I have a Python project with a server that distributes work to one or more clients. Each client is given a number of assignments which contain parameters for querying a target API. This includes a maximum number of requests per second they can make with a given API key. The clients process the response and send the results back to the server to store into a database.
Both the server and clients use Tornado for asynchronous networking. My initial implementation for the clients relied on the PeriodicCallback to ensure that n-number of calls to the API would occur. I thought that this was working properly as my tests would last 1-2 minutes.
I added some telemetry to collect statistics on performance and noticed that the clients were actually having issues after almost exactly 2 minutes of runtime. I had set the API requests to 20 per second (the maximum allowed by the API itself) which the clients could reliably hit. However, after 2 minutes performance would fluctuate between 12 and 18 requests per second. The number of active tasks steadily increased until it hit the maximum amount of active assignments (100) given from the server and the HTTP request time to the API was reported by Tornado to go from 0.2-0.5 seconds to 6-10 seconds. Performance is steady if I only do 14 requests per second. Anything higher than 15 requests will experience issues 2-3 minutes after starting. Logs can be seen here. Notice how the column of "Active Queries" is steady until 01:19:26. I've truncated the log to demonstrate
I believed the issue was the use of a single process on the client to handle both communication to the server and the API. I proceeded to split the primary process into several different processes. One handles all communication to the server, one (or more) handles queries to the API, another processes API responses into a flattened class, and finally a multiprocessing Manager for Queues. The performance issues were still present.
I thought that, perhaps, Tornado was the bottleneck and decided to refactor. I chose aiohttp and uvloop. I split the primary process in a similar manner to that in the previous attempt. Unfortunately, performance issues are unchanged.

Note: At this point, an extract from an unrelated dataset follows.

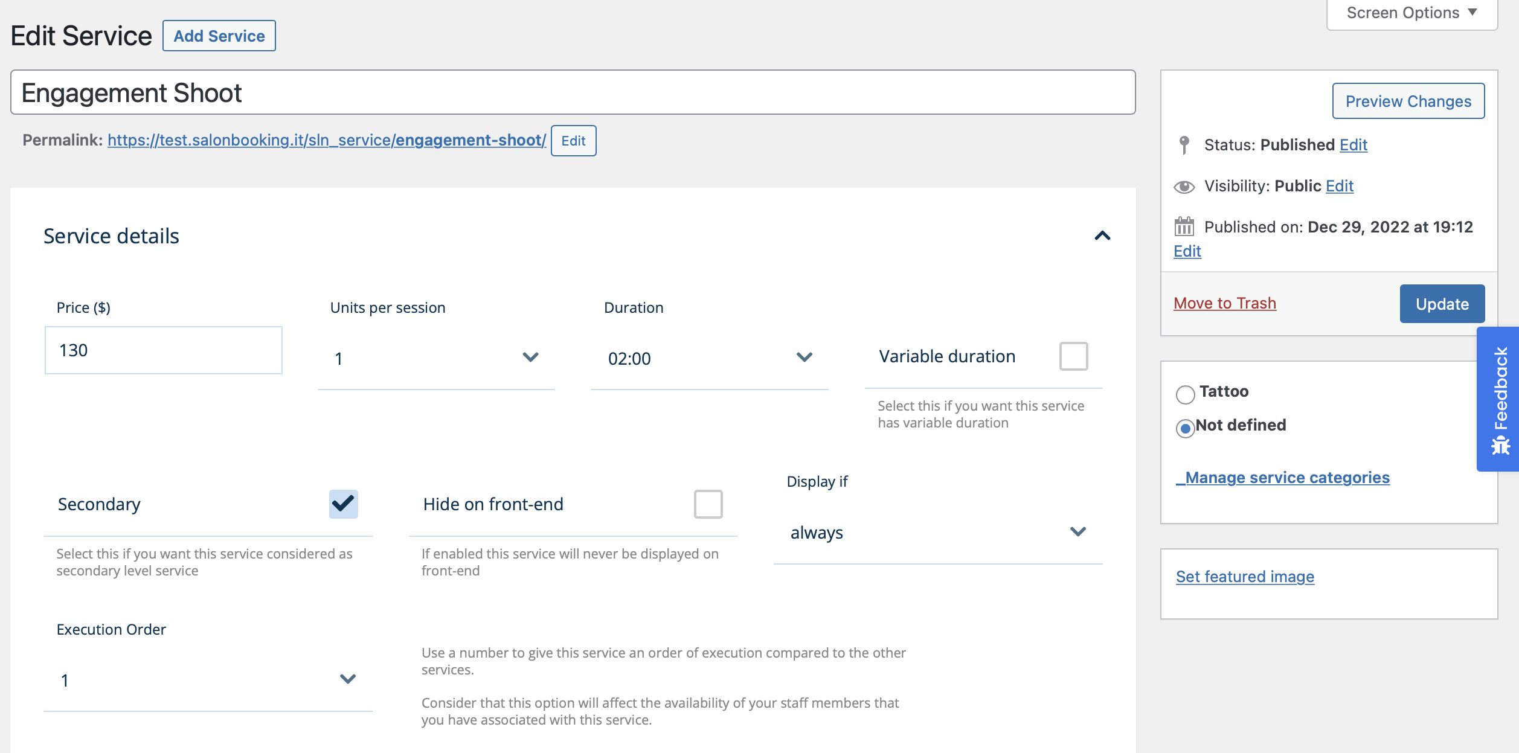
Task: Toggle the Hide on front-end checkbox
Action: coord(708,503)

I took both refactors and enabled them to split work into several querying processes. However, no matter how much you split the work, you still encounter problems after 2-3 minutes.
I am using both Python 3.7 and 3.8 on MacOS and Linux.
At this point, it does not appear to be a limitation of a single package. I've thought about the following:
Python's asyncio library cannot handle more than 15 coroutines/tasks being generated per second
I doubt that this is true given that different libraries claim to be able to handle several thousand messages per second simultaneously. Also, we can hit 20 requests per second just fine at the start with very consistent results.
The API is unable to handle more than 15 requests from a single client IP
This is unlikely as I am not the only user of the API and I can request 20 times per second fairly consistently over an extended period of time if I over-subscribe processes to query from the API.
There is a system configuration causing the limitation
I've tried both MacOS and Debian which yield the same results. It's possible that's it a *nix problem.
Variations in responses cause a backlog which grows linearly until it cannot be tackled fast enough
Sometimes responses from the API grow and shrink between 0.2 and 1.2 seconds. The number of active tasks returned by asyncio.all_tasks remains consistent in the telemetry data. If this were true, we wouldn't be consistently encountering the issue at the same time every time.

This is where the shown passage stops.